Shanghai authorities battling an outbreak of COVID-19 have erected fences outside residential buildings, sparking fresh public outcry over a lockdown that has forced much of the city’s 25 million people indoors.
Images of white hazmat suit-clad workers sealing entrances of housing blocks and closing off entire streets with roughly two metre-tall green fencing went viral on social media, prompting questions and complaints from residents.
“This is so disrespectful of the rights of the people inside, using metal barriers to enclose them like domestic animals,” said one user on social media platform Weibo.
One video showed residents shouting from balconies at workers trying to set up fencing before relenting and taking it away. Other videos showed people trying to pull fences down.
“Isn’t this a fire hazard?” asked another Weibo user.
Many of the fences were erected around compounds designated “sealed areas” - buildings where at least one person tested positive for COVID-19, meaning residents are forbidden from leaving their front doors.
It was not clear what prompted authorities to resort to fencing. A notice dated Saturday from one local authority shared online said it was imposing “hard quarantine” in some areas.
Reuters was not able to verify the authenticity of the notice or all of the images, but saw green fencing on a street in central Shanghai on Sunday.
This week, Reuters has also seen police in hazmat suits patrolling Shanghai streets, setting up road blocks and asking pedestrians to return home.
The Shanghai government did not respond to a request for comment.
China’s most populous city and most important economic hub is battling the country’s biggest COVID-19 outbreak with a policy that forces all positive cases into quarantine centres.
The lockdown, which for many residents has lasted over three weeks, has fuelled frustration over access to food and medical care, lost wages, family separation and quarantine conditions.
It has also dragged on the world’s second-largest economy, with factory production disrupted by snarled supply chains and difficulties faced by locked-down residents returning to work.
Shanghai is carrying out daily citywide COVID-19 tests and accelerating transfer of positive cases to central facilities to eradicate virus transmission outside quarantine areas.
In the past week, authorities have also transferred entire communities, including uninfected people, saying they need to disinfect their homes, according to residents and social media posts.
Many residents have turned to the internet to vent about the lockdown and express dissent, using euphemisms and other means to battle government censors who often remove content critical of the authorities.
Videos of “Do You Hear The People Sing?”, a protest anthem from “Les Miserables”, have been widely reposted, with the title of the French musical receiving over 90 million mentions on WeChat on Saturday, the chat app’s data showed.
Shanghai reported 39 COVID-19 deaths for April 23, versus 12 a day earlier and by far the most during the current outbreak.
It did not report any deaths in the first few weeks, fuelling doubt among residents about the figures. It has since reported 87 fatalities, all in the past seven days.
The city recorded 19,657 new locally transmitted asymptomatic cases, versus 20,634 a day prior, and 1,401 symptomatic, versus 2,736.
Cases outside quarantined areas totalled 280 from 218 on the previous day. Other cities that have been under lockdown began easing restrictions once cases hit zero.
China largely succeeded in keeping COVID-19 at bay following the initial outbreak in Wuhan in late 2019, with a “dynamic zero” policy aimed at stamping out chains of infection.
That approach has been challenged by the spread of the highly infectious but less deadly Omicron variant, which has prompted cities to impose various levels of restrictions on movement.
Nationwide, China reported 20,285 new asymptomatic coronavirus cases for Saturday, versus 21,423 a day earlier, with 1,580 symptomatic cases, versus 2,988.
Beijing recorded 22 new COVID-19 cases - all locally transmitted - compared with six the day before, prompting a number of gyms and after-school activity providers to suspend in-person classes.

------------------------------------------------------------------------

Answer these questions using the article on the Shanghai lockdown.
1. About how tall was the green fencing used to close off streets?
2. How many COVID-19 deaths did Shanghai report for April 23?
3. How many new COVID-19 cases did Beijing record?
The items have no part in this exercise.

------------------------------------------------------------------------

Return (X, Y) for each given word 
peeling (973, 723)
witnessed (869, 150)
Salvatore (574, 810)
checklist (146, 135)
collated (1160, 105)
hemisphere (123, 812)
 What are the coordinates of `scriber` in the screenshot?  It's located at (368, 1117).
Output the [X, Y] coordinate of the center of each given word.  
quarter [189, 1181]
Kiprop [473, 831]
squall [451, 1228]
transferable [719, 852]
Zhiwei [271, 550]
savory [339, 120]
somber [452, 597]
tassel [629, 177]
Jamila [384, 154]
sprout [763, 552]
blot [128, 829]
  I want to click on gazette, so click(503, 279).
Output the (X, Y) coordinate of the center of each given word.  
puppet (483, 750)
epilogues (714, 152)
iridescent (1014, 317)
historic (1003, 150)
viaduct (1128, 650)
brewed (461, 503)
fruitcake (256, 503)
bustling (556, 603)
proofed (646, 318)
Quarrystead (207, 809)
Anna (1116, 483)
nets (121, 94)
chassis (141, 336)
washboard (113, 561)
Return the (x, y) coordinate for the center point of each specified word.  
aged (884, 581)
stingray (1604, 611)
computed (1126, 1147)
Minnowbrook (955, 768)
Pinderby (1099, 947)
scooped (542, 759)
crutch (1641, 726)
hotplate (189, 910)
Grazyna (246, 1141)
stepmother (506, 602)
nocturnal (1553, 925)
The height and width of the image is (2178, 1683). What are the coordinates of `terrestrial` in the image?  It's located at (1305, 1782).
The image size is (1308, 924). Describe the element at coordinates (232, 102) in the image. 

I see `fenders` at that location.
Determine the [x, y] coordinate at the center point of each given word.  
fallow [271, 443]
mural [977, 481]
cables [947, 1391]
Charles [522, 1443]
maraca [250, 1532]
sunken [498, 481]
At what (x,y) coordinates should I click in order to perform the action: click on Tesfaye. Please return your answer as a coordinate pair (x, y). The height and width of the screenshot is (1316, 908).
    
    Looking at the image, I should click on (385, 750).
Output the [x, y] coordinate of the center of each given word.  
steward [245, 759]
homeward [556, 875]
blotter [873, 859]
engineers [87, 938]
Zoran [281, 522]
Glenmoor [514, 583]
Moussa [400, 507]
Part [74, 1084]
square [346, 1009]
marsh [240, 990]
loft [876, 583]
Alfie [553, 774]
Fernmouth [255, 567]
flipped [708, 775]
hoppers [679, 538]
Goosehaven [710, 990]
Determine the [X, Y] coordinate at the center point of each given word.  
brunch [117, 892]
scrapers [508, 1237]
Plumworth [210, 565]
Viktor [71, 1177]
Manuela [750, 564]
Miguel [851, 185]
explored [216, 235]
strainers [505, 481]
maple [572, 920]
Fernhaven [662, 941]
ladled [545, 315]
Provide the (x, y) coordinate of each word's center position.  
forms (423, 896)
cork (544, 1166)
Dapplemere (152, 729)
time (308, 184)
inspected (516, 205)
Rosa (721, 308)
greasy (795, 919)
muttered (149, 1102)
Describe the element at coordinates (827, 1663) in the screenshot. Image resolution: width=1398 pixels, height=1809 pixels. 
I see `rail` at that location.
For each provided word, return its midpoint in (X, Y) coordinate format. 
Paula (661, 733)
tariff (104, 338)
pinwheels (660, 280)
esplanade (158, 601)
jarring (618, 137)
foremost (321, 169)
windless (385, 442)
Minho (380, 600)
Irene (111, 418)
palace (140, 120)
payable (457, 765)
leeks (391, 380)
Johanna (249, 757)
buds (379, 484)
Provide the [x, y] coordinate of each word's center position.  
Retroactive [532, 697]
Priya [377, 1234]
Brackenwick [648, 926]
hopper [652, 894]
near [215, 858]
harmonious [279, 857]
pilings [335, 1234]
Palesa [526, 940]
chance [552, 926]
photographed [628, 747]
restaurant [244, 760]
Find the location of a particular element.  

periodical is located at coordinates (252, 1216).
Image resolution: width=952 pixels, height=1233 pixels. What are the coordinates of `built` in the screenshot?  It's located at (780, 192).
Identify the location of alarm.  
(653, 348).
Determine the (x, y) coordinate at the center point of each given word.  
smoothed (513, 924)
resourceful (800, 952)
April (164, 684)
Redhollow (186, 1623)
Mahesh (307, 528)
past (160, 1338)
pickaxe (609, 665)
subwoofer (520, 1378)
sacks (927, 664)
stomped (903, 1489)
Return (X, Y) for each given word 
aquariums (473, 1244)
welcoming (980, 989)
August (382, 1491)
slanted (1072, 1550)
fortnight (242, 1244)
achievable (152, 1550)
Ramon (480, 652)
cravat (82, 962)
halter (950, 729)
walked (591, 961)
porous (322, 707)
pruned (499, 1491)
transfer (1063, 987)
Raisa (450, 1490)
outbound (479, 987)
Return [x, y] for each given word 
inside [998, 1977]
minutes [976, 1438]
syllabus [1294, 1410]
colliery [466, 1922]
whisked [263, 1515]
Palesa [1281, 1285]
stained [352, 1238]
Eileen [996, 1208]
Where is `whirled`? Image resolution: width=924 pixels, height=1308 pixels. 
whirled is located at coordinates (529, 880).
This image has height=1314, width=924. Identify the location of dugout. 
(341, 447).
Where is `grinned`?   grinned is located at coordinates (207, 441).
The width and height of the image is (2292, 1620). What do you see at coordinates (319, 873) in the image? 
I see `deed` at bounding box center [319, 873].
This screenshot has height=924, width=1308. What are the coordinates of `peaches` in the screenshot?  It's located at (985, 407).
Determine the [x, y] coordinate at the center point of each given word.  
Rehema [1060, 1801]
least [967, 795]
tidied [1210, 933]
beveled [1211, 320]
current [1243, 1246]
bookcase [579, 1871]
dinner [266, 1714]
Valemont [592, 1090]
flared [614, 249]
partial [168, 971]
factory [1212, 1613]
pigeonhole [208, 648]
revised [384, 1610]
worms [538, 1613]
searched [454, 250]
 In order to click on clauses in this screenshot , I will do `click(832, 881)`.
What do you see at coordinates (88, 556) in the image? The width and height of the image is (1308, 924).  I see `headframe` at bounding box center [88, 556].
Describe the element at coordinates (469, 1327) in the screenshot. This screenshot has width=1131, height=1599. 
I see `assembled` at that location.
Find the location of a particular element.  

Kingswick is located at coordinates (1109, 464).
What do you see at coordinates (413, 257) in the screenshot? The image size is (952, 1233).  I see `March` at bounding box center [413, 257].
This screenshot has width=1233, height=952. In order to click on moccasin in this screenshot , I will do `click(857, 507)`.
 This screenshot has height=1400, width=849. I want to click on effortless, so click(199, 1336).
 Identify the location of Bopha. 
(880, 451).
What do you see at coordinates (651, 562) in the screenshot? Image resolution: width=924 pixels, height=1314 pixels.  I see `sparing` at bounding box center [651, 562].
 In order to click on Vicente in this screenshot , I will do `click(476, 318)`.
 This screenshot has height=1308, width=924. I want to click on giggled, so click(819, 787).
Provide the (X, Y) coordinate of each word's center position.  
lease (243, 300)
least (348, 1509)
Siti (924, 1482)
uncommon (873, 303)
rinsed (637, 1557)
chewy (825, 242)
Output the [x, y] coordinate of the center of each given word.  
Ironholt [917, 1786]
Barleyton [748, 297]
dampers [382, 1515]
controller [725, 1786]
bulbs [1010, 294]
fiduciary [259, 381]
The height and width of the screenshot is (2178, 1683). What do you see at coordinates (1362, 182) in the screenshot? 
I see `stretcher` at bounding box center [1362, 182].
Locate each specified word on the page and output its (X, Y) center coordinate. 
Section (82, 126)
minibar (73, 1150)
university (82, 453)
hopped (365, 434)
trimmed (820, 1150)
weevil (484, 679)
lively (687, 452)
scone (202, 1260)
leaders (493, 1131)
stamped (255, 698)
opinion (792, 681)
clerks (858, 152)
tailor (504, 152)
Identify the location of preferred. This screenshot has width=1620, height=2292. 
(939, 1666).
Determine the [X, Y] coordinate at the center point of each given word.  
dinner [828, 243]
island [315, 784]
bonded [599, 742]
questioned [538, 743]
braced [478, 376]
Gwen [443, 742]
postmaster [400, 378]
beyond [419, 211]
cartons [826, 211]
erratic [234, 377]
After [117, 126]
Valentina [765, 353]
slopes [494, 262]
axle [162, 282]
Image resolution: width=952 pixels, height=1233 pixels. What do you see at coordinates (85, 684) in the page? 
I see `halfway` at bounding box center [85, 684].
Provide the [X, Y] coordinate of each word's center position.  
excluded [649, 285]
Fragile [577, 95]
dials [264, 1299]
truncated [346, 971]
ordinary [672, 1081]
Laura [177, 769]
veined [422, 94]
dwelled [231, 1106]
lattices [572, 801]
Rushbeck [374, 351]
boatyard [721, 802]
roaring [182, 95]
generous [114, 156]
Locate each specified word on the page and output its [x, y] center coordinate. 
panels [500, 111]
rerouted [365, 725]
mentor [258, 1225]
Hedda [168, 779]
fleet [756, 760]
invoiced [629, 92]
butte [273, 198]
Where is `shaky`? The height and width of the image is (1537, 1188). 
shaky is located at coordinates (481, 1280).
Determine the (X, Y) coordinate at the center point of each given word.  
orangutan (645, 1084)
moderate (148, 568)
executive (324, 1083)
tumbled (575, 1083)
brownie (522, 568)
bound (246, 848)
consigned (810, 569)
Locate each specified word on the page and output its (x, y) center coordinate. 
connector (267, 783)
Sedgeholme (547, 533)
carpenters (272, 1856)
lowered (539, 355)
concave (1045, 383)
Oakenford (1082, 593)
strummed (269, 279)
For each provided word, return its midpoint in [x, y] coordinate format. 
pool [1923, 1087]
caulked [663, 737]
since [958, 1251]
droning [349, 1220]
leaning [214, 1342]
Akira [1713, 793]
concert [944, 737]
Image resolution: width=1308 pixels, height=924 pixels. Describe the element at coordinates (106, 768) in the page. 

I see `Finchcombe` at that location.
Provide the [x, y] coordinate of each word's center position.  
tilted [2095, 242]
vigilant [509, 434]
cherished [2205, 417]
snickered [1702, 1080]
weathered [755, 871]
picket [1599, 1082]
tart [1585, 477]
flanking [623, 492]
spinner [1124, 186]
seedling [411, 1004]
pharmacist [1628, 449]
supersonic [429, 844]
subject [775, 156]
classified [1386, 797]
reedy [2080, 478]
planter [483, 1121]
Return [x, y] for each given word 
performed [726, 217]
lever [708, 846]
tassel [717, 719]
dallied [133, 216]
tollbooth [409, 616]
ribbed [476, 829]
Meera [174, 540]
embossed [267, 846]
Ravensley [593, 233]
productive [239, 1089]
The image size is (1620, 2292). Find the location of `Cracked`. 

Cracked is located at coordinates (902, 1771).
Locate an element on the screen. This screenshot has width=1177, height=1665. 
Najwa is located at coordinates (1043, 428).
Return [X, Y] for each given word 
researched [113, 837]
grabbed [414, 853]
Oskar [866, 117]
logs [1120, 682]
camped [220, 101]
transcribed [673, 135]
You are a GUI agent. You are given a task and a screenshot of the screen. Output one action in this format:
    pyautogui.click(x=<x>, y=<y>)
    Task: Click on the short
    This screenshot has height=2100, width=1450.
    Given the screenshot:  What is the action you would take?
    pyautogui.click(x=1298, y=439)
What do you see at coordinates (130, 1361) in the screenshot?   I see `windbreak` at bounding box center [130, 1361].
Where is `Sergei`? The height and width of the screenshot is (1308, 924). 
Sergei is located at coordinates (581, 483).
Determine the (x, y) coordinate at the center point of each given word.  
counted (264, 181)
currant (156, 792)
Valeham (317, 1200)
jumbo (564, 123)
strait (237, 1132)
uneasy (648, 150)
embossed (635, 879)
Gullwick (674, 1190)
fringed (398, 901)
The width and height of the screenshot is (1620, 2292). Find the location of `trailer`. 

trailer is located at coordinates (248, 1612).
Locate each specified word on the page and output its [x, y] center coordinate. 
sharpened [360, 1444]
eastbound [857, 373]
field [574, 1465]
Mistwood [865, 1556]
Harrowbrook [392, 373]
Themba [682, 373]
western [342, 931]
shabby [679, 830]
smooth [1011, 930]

------------------------------------------------------------------------

## Solution to this exercise:
1. Roughly two meters tall.
2. 39 deaths.
3. 22 new cases, all locally transmitted.